# Gloss or Matte Background Paint



## Tdon1md (Jun 3, 2007)

I used a satin brush on. Once the second coat dried, you couldn't see any brush marks at all from the inside. I found the brush method to be much easier in controling overspray to the sides of the tank.
________
Married Woman Live


----------



## jinx© (Oct 17, 2007)

Brush & roller flat black latex here. 
I've never tried a gloss myself, and I'm not sure how much of a difference the finish (flat, satin, gloss) makes considering its viewed through glass.


----------



## tazcrash69 (Sep 27, 2005)

As jinx said. It shouldn't make a difference, your going to be looking at it though the glass.


----------



## turbosaurus (Nov 19, 2005)

I have never painted a tank, but I have seen glossy black backgrounds (like the plastic ones from the pet store) and matte black backgrounds (black felt) and I like the matte better. 
If I were going to use paint, I would go with flat.


----------



## frostby (Sep 22, 2006)

and if you don't like it, the flat latex paints peel off SO nicely with a razor blade!


----------



## cah925 (May 18, 2007)

I used a couple cans of the cheap spray paint from Walmart and it looks great.


----------



## Matthew_Machine (Oct 12, 2003)

I've used both flat/matte spray paint in black, and it looks the same. Like Jinx said, you're looking at the glass.

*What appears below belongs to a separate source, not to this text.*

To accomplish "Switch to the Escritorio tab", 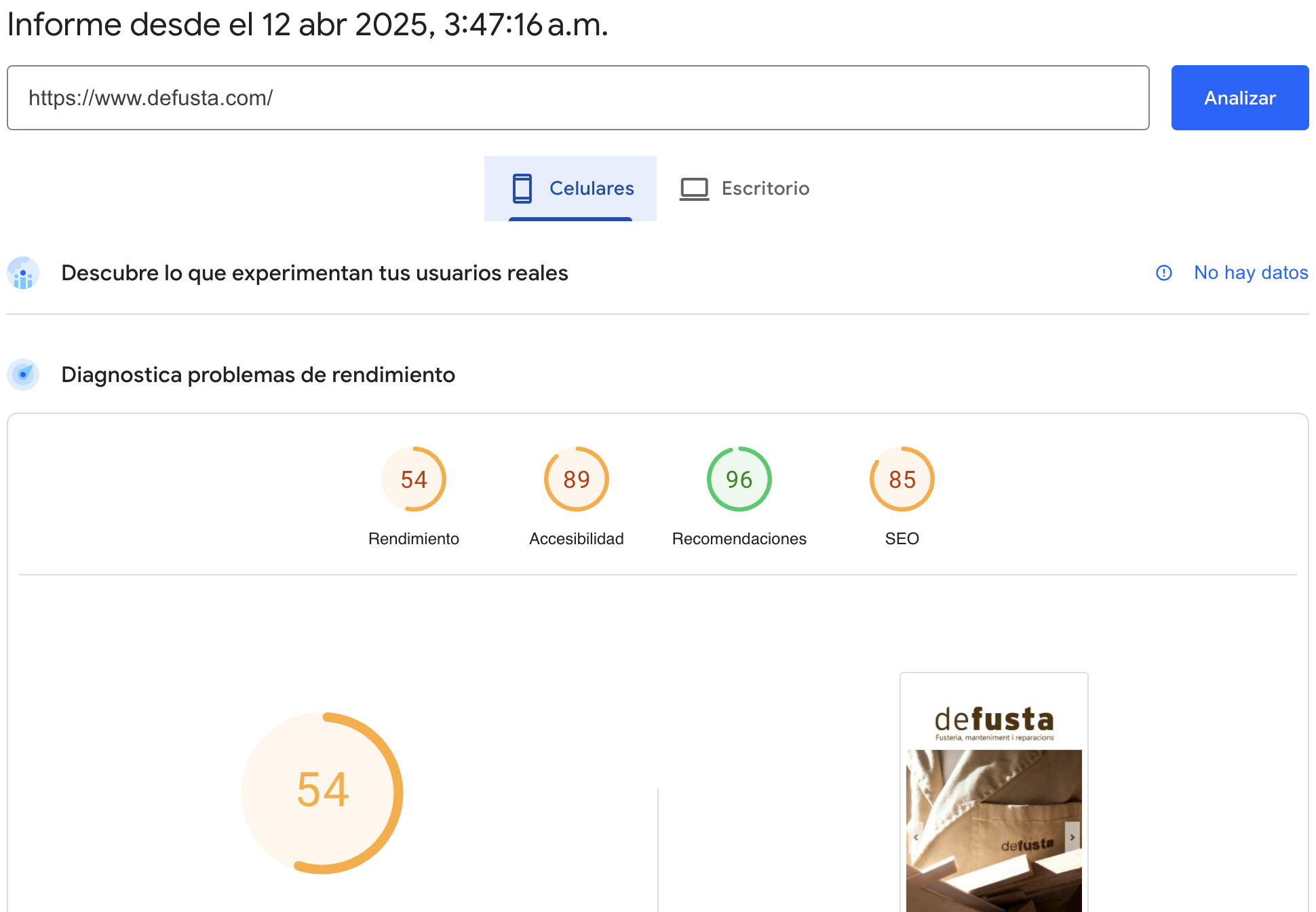I will click(765, 188).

And it came right off with a razor blade.


----------



## ovenmit331 (Mar 27, 2007)

both should look almost identical as you're looking at it through shiny clear glass and water...


----------



## crazy loaches (Sep 29, 2006)

~yeah like everyones saying they should be about the same. Its the side that dries to the air that will look glossy vs flat.


----------



## dekstr (Oct 23, 2007)

I use a garbage bag cut to size... looks about the same as the glossy black background I have in another tank.


----------



## wardgillette (Aug 9, 2007)

I use pieces of paper or cardboard and cut them to size. I spray a can of blue or black (or both) paint onto the paper and mist the colors onto the paper. After it dries, I tape it to the back of the tank. Cheap, changeable.


----------